▶ The task
Reproduce the data exactly as given, except for any images.

Input material below:

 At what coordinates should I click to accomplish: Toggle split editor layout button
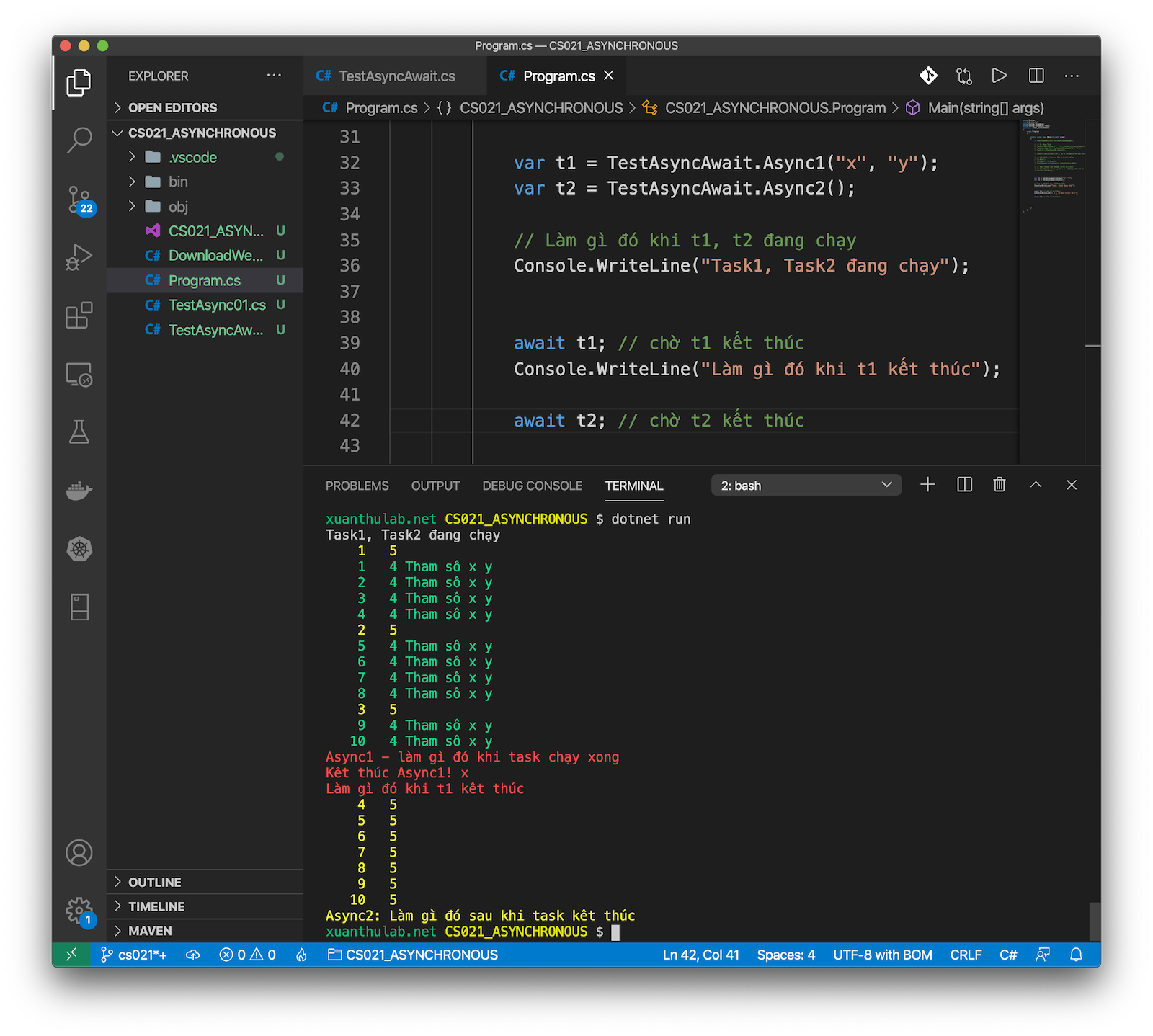point(1036,76)
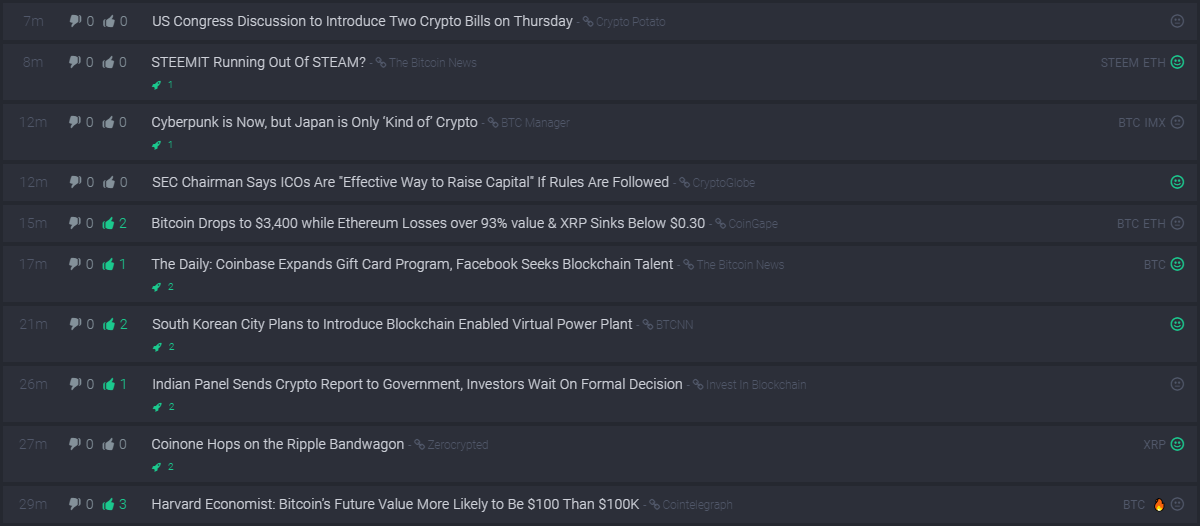Click the fire icon on Harvard Economist row
The image size is (1200, 526).
click(x=1159, y=505)
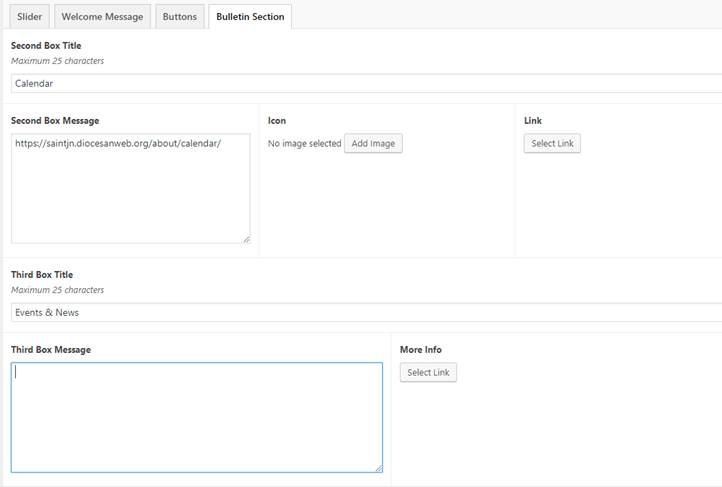This screenshot has height=487, width=722.
Task: Click the Third Box Title label
Action: (42, 275)
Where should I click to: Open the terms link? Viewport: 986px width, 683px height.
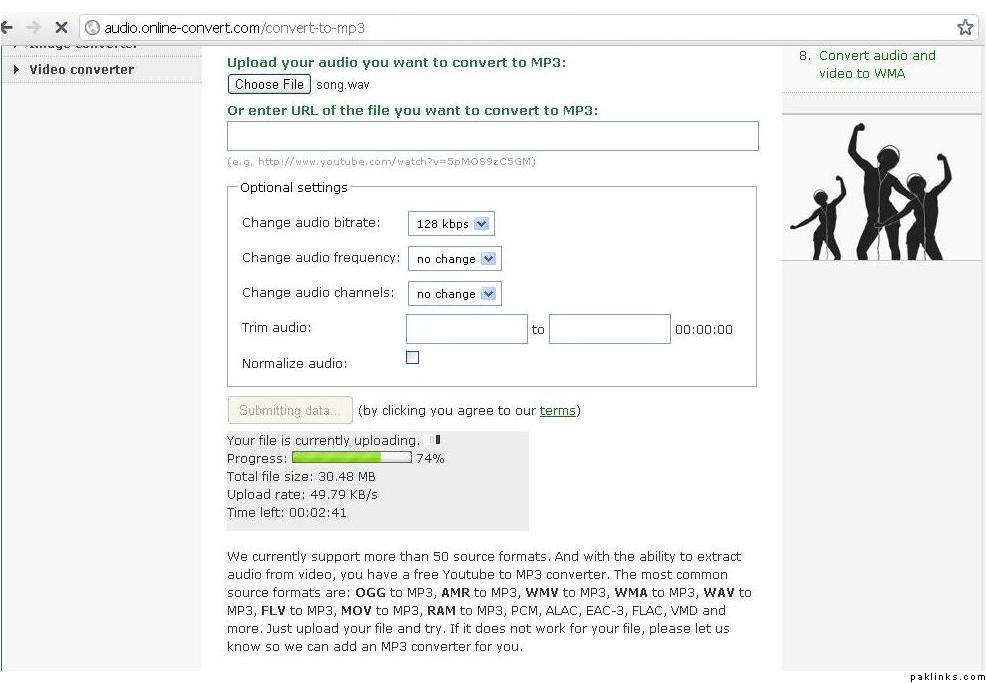coord(557,410)
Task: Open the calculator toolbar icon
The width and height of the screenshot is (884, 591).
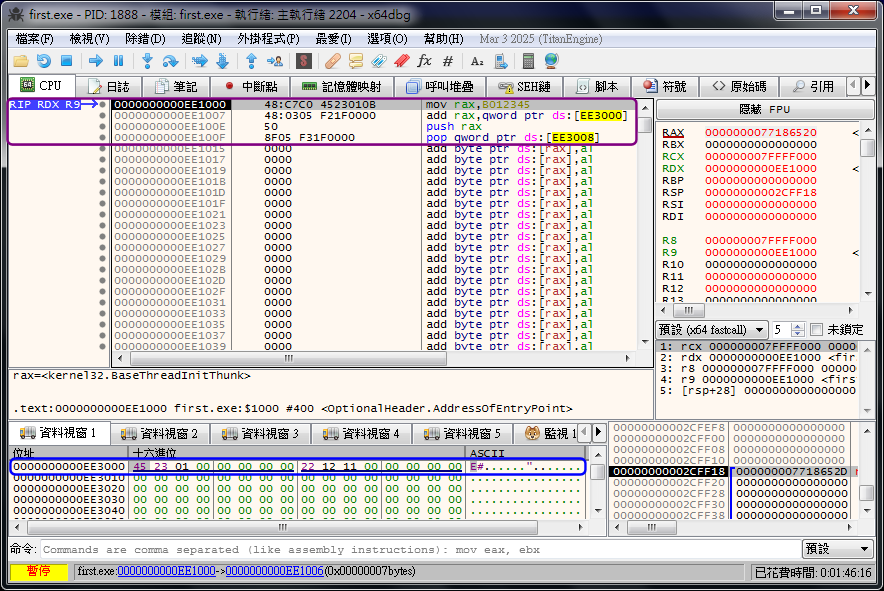Action: coord(528,61)
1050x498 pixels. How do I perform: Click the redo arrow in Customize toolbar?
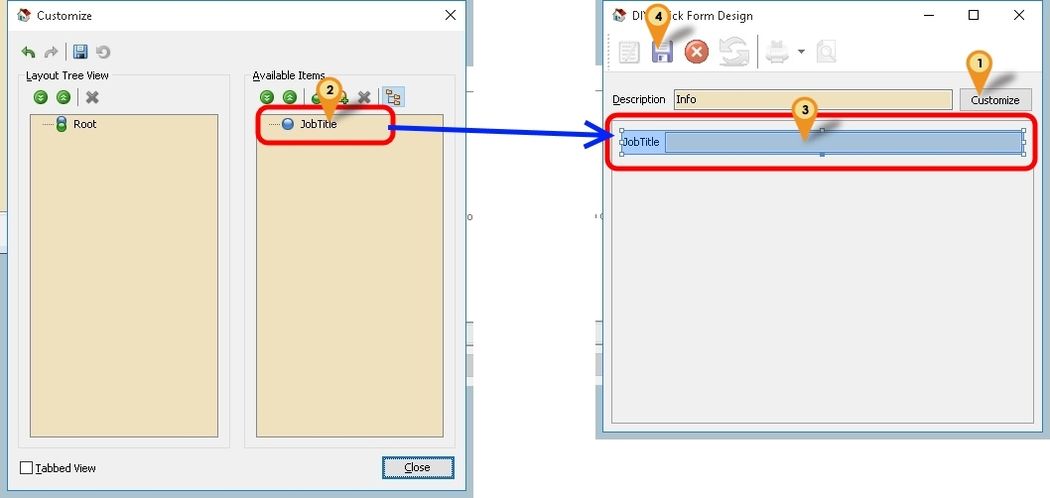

End of Input material.

▶ Result of this exercise
 At what coordinates should I click to accomplish: Toggle split editor layout button
point(1036,76)
Click the fire icon on Harvard Economist row
The image size is (1200, 526).
click(x=1159, y=505)
This screenshot has height=487, width=722.
Task: Click the Third Box Title label
Action: (42, 275)
Where should I click to: Open the terms link? Viewport: 986px width, 683px height.
coord(557,410)
Task: Open the calculator toolbar icon
The width and height of the screenshot is (884, 591).
Action: coord(528,61)
1050x498 pixels. How do I perform: Click the redo arrow in Customize toolbar?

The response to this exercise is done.